"Gulf Air is in discussions with both Star Alliance and One World, but since it is a key decision which can be made just once we will make a final decision in the next three to four months," said James Hogan, president and chief executive of Gulf Air.
Hogan said the airline is looking at new routes to fly and the new destinations would be Sydney, Johannesburg and Athens. "The route profitability should make a contribution and not just to put our flag in a destination."
As a strong carrier in the Middle East, he said, the airline is looking at all market segments - regional and long haul and for the first time the airline has introduced a three-year network plan, short-haul and long-haul to consolidate its position and improve frequencies in key Middle East cities.
Hogan confirmed that the first instalment of the 90 million dinar injection by the three owner states has been made and the funds will be used for the various initiatives being planned.

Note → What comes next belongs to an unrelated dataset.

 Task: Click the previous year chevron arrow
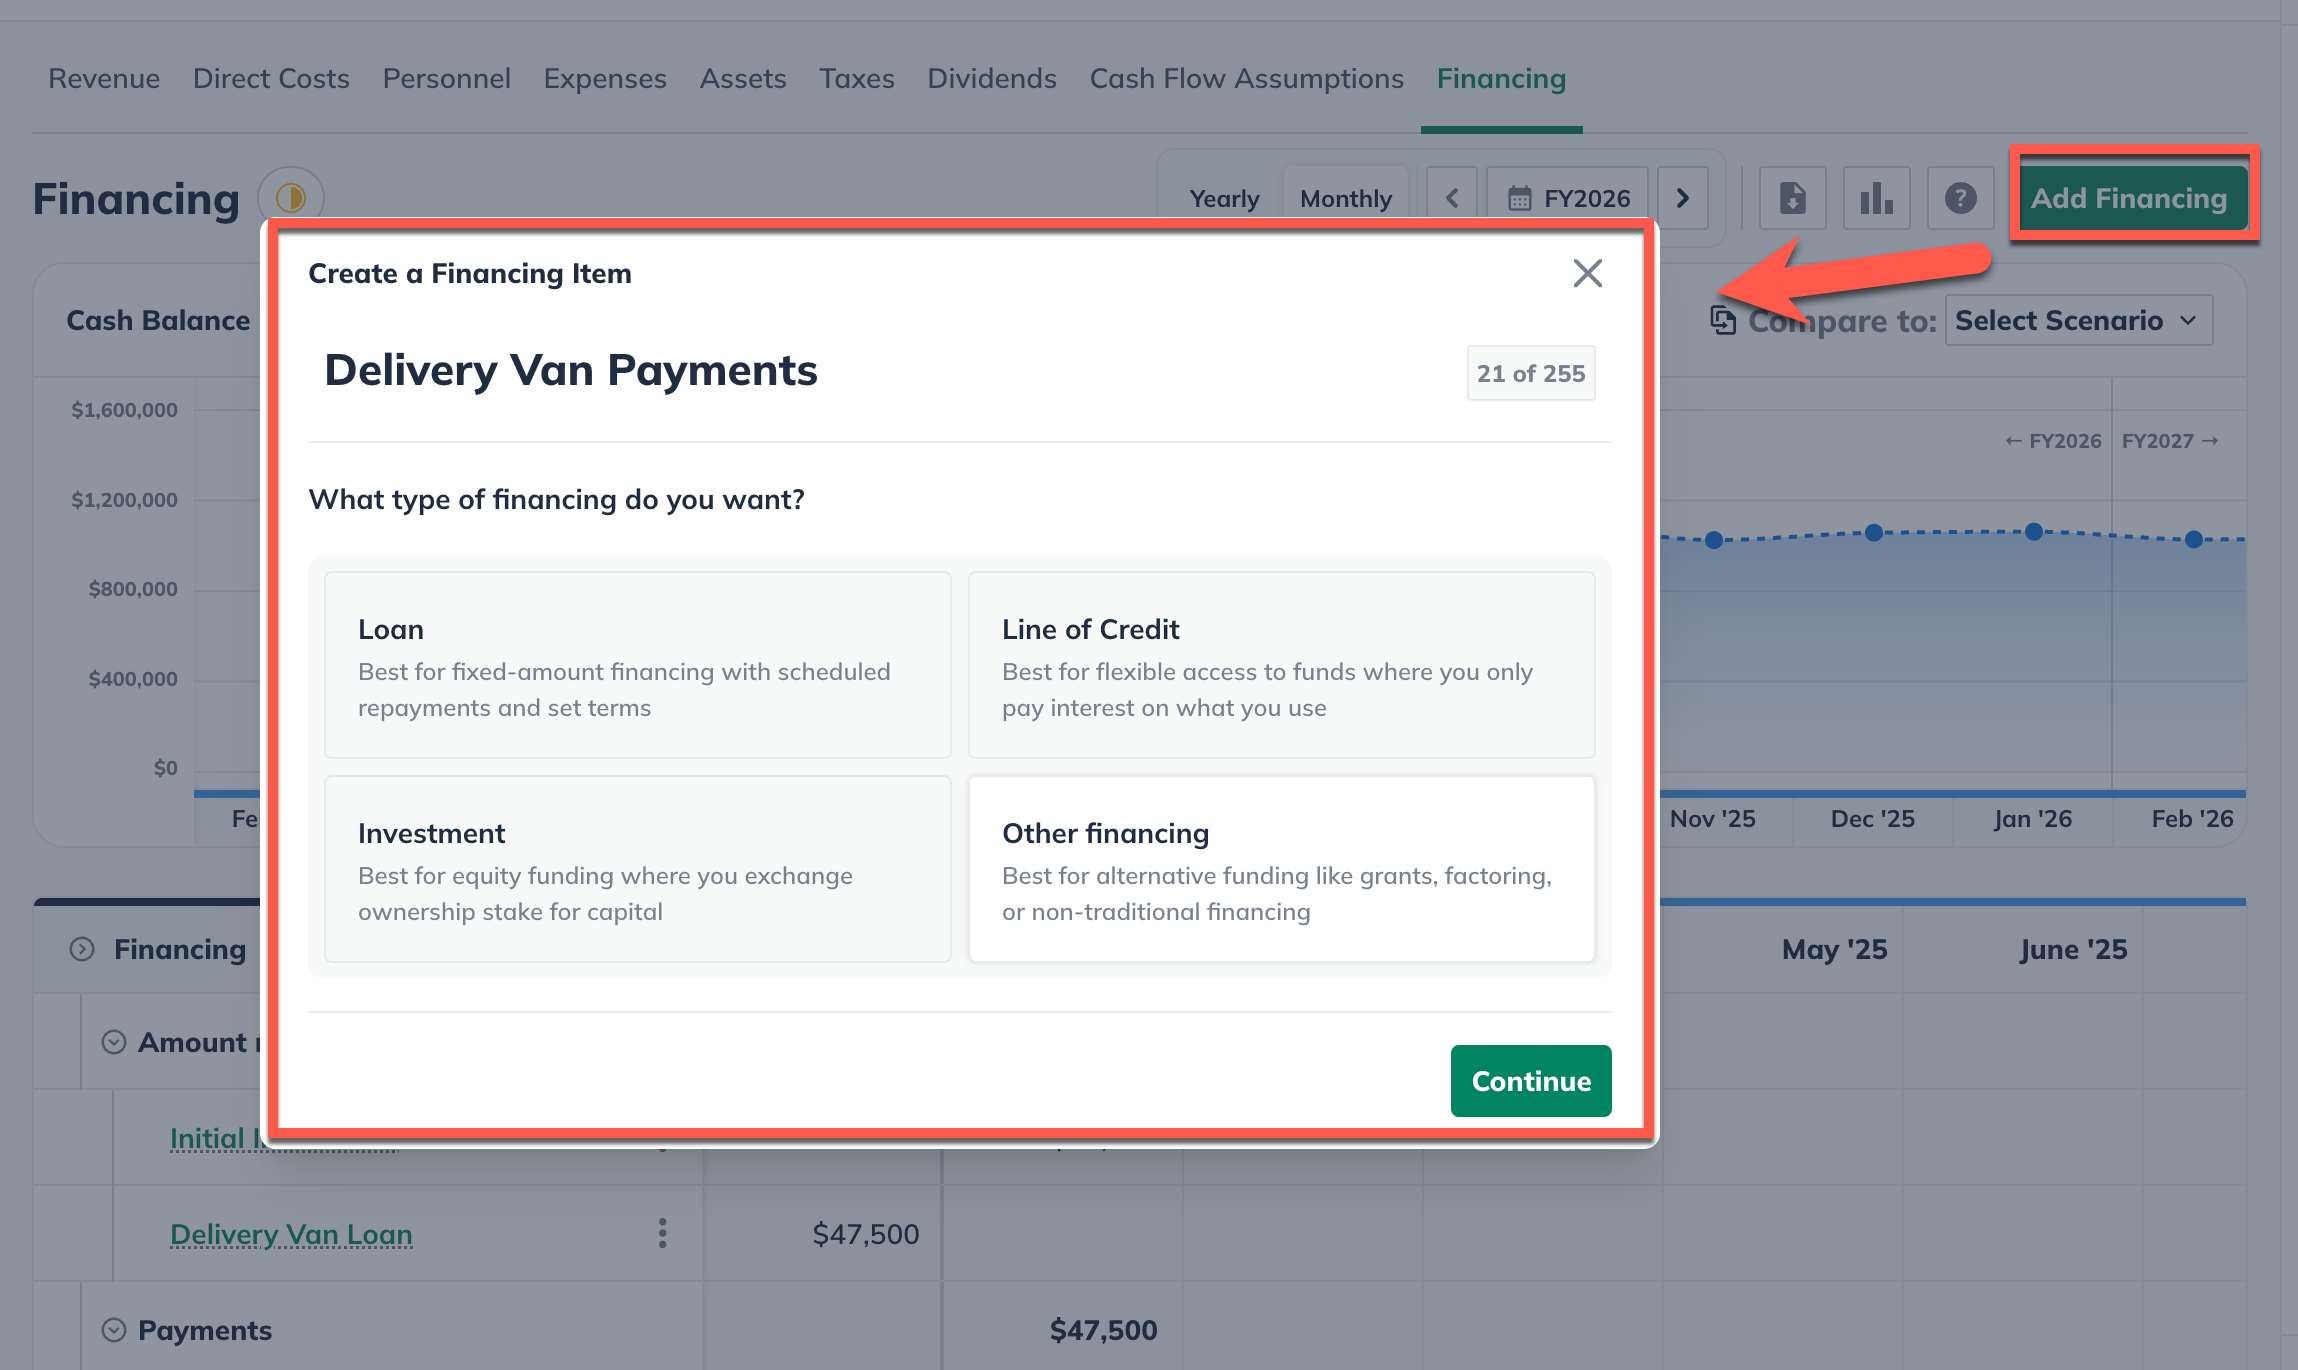click(x=1451, y=197)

Gulf Air is also in discussion with Oman Air to form a strategic alliance and work is underway to set up Gulf Air's single centralised reservations system through a call centre in Muscat in the next six months.
Photo © Colin K. Work
Moreover, the owners unanimously approved the airline's three-year recovery plans of the board last month which includes an injection of more than $238 million by the three owners.

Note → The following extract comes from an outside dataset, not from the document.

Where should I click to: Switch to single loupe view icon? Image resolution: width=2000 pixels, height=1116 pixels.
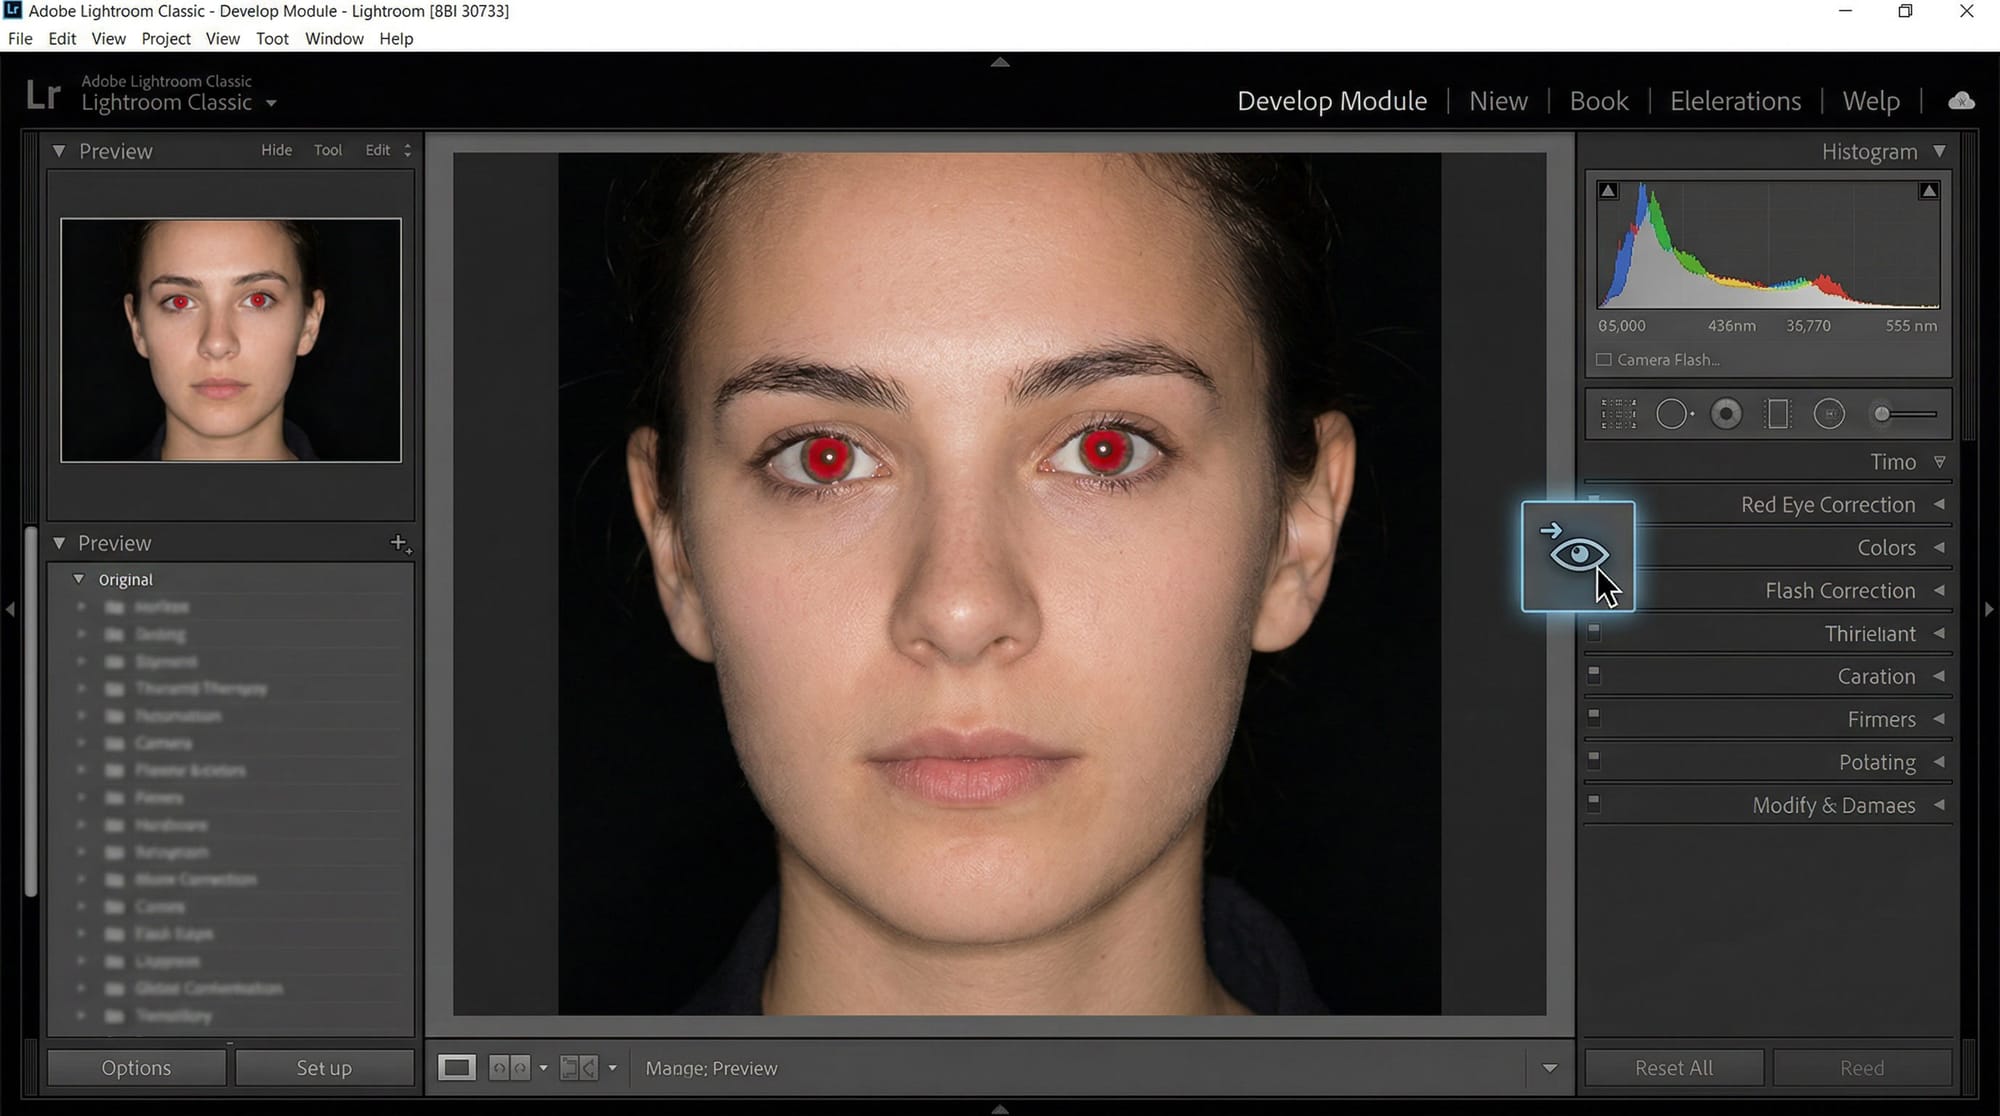pos(457,1068)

Asked if any more aircraft would be leased from the Abu Dhabi-based Oasis International Leasing Co (Al Waha), he said it depends on the market and what is on offer. Currently, Gulf Air has three aircraft leased from Al Waha.
Hogan also clarified that there will be no new equity partner to take the place of Qatar which pulled out of Gulf Air last year. The legalities of Qatar's exit are being worked out at the government level. "It is an issue of the governments involved," he said.